— begin TEXT TO READ —

Bugs, Bugs, Everywhere

The Thinkpad T22 and the Hercules eCafé are two machines that have almost nothing in common. Except that linux eats ACPI events on both.

Triggering it on the T22 was easy: waking up from S3 without the ac adapter attached worked in more than half the cases. Later versions were even more hungry, removing the power cord was enough to trigger Tux eating poor little Acpis. On the Hercules eCafé there is a similar problem concerning the power button. This time I won't debug it. It takes days and may just lead to bisecting a monolithic monster. Not again.

However, I will rantwrite about some of my experiences.

First of all, why the hell would somebody want to pull the power cord of his machines at all? Well, these machines are laptops and have batteries attached. They're designed to be mobile.

GNU/Linux is not designed to run on laptops (well, it does not feature a proper design at all[1]). Resource management from the dark age will, if power saving is enabled, torture your hard-drive[2] which may even increase power consumption due to frequent spinups. Wireless LAN? When it starts working again[3], I'll have to pick a fight with the most anti-usable way of configuration I've ever encountered[4]. Standby and hibernation? Works sometimes on some machines[5].

The last point I mentiond brings us back to the topic. I'm aware of driver developers claiming that the hardware is usually even more faulty than the software running on top of it. I don't know whether they're right, yet. But I have the feeling that there is some thruth in this argument.

However, how broken would hardware have to be so that consolefonts are garbled[6] (or garbled[7]), that the VGA output freezes on certain actions[8] and that the mouse can not be disabled in a sane manner[9]?

These are just few of the bugs and problems that I recently encountered. I even stopped reporting bugs until I'm paid for endless hours of reports and debugging in inefficient low-level languages. FYI, this is my package_mask.conf[10] that was started less than six months ago:

# Failed tests or compilations

=app-shells/zsh-4.3.9
#=sys-devel/binutils-2.18-r3 # I just need a version, however buggy!
=sys-devel/binutils-2.16.1-r3
=sys-devel/binutils-2.20
#=sys-devel/libtool-2.2.6b # Same here.
=sys-devel/libtool-2.2.6a
=sys-devel/gdb-7.0
#=dev-java/antlr-2.7.7 # Needed for my exams. *sigh*
=x11-libs/cairo-1.8.8
=dev-util/gtk-doc-1.11
=x11-libs/gtk+-2.18.6
=sys-devel/autogen-5.9.7
=dev-lang/python-2.6.4
=dev-lang/python-2.5.4-r3
=dev-lang/python-3.1.1-r1
=dev-lang/python-2.5.4-r4
=dev-lang/python-2.4.6
=app-text/xpdf-3.02-r2
=dev-db/sqlite-3.6.21
=app-shells/zsh-4.3.4-r1
=sys-devel/autogen-5.9.4
=sys-devel/gcc-4.3.4
=app-shells/zsh-4.3.10
=dev-libs/glib-2.22.4
=dev-scheme/guile-1.8.5-r1
=dev-scheme/guile-1.8.4

# Software broken themself

=net-fs/curlftpfs-0.9.2
<=net-wireless/wpa_supplicant-0.6.9

I don't trust such a community.


Post Scriptum

For the record, I'm aware of the hardware vendors policy and the hard time they give developers of free OSs. Many driver or hardware issues could've probably been prevented if they wouldn't render their hardware almost useless by not providing developer documentation.

— end TEXT TO READ —
— begin PROVIDED MATERIAL —

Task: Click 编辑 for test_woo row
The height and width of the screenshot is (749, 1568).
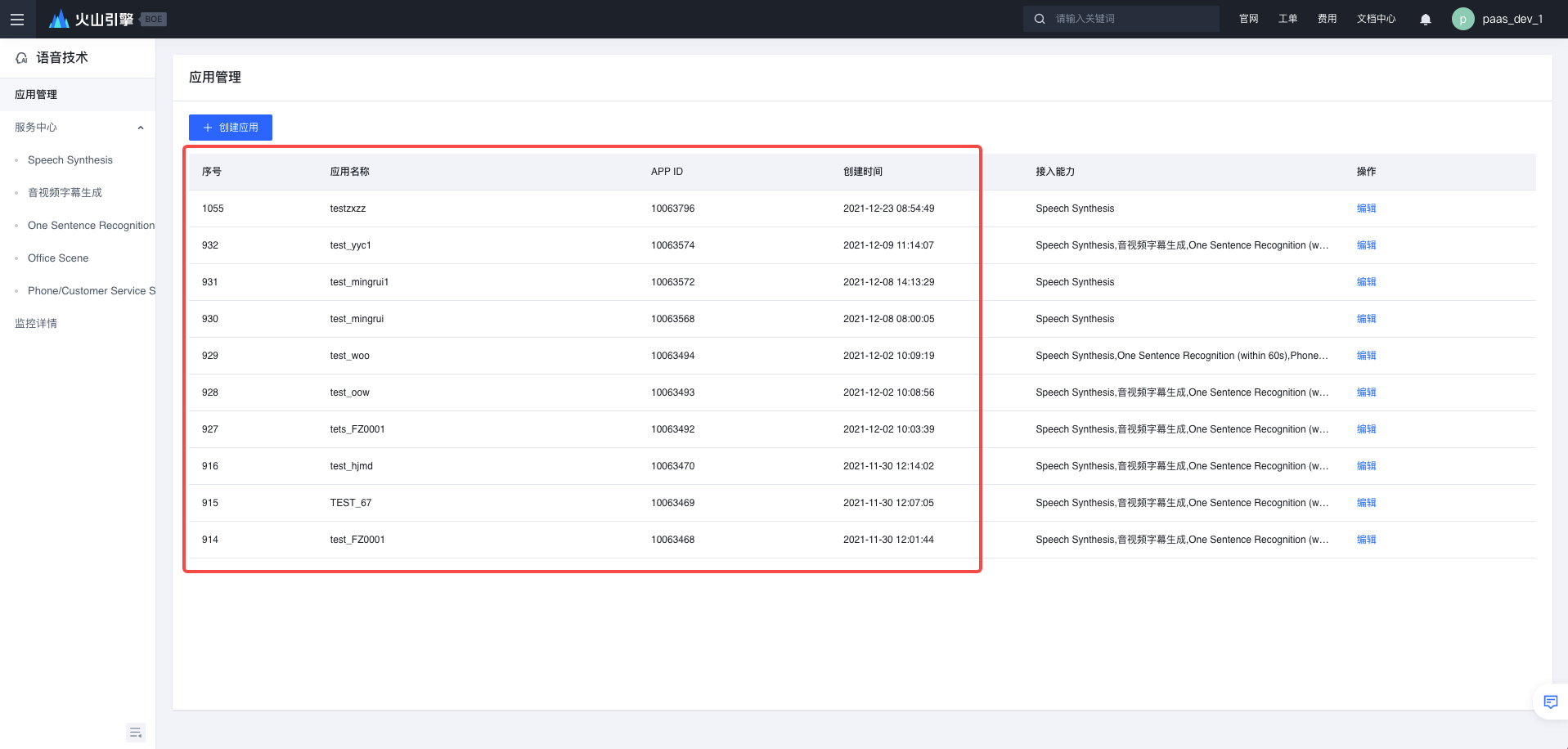Action: [x=1366, y=356]
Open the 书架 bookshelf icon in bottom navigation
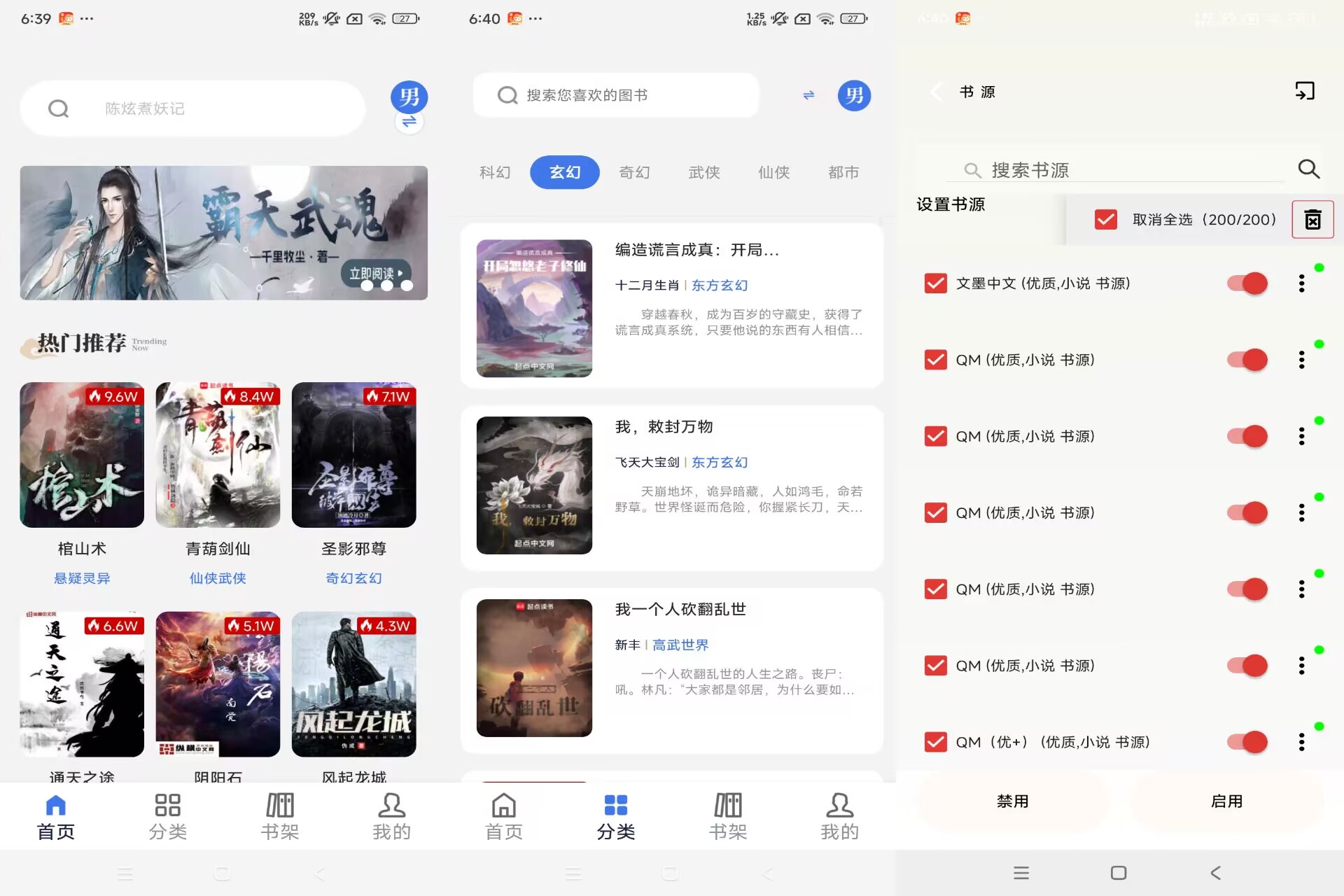Image resolution: width=1344 pixels, height=896 pixels. coord(279,814)
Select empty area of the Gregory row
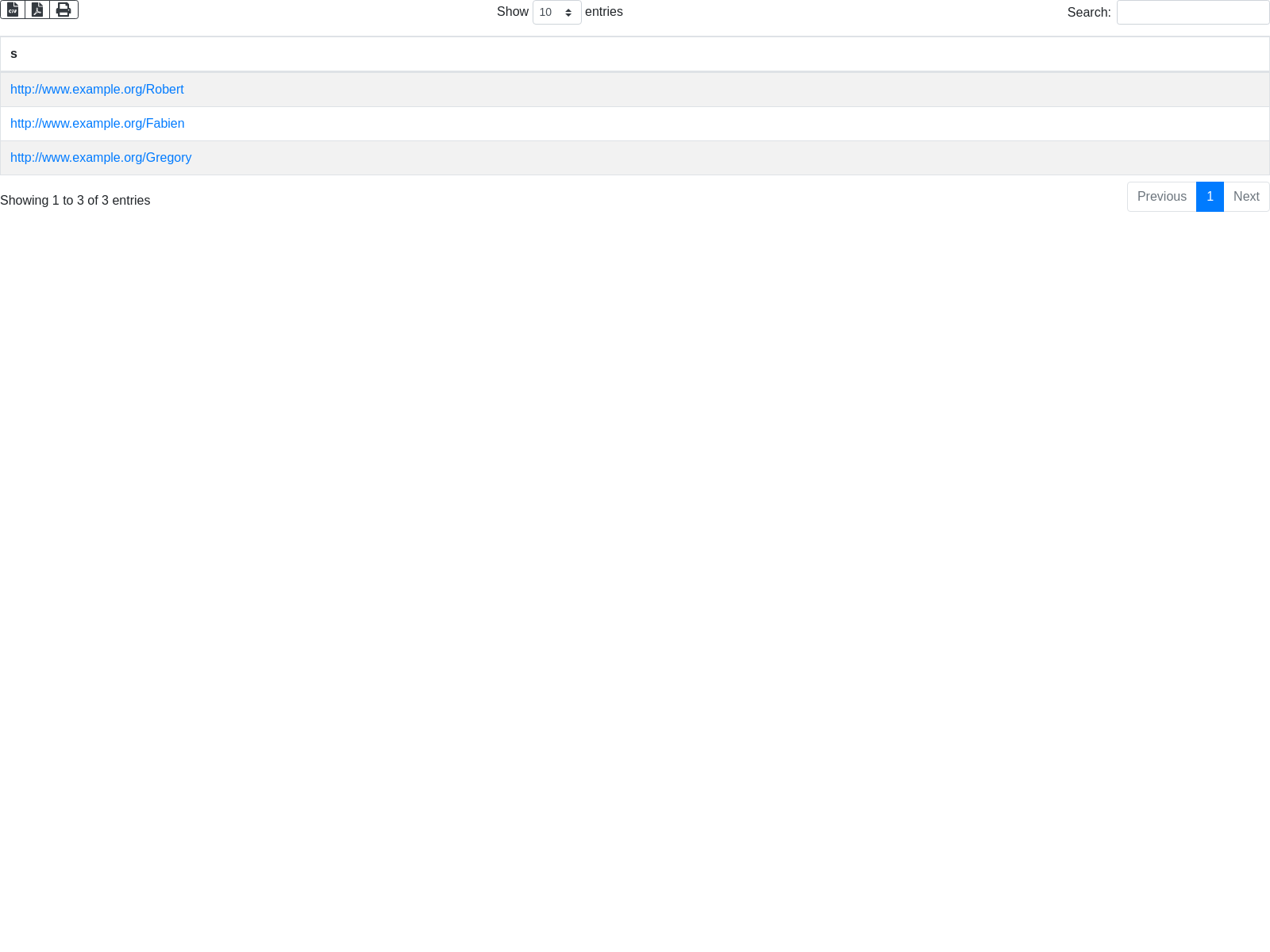1270x952 pixels. [x=714, y=158]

— end PROVIDED MATERIAL —

■ **WHAT IS ASKED**:
a) Reproduce the passage of the Linux bugs post from "The last point" to "in this argument." verbatim.
b) According to the Linux bugs post, why does the author decline to debug the power button problem on the Hercules eCafé? Answer in one to three sentences.
c) In the Linux bugs post, what was enough on its own to trigger the loss of ACPI events on the Thinkpad T22 in later versions?

■ **REPLIES**:
a)
The last point I mentiond brings us back to the topic. I'm aware of driver developers claiming that the hardware is usually even more faulty than the software running on top of it. I don't know whether they're right, yet. But I have the feeling that there is some thruth in this argument.

b) The author says such debugging takes days and may end in bisecting a monolithic monster. Having done this before, the author does not want to go through it again.

c) Removing the power cord.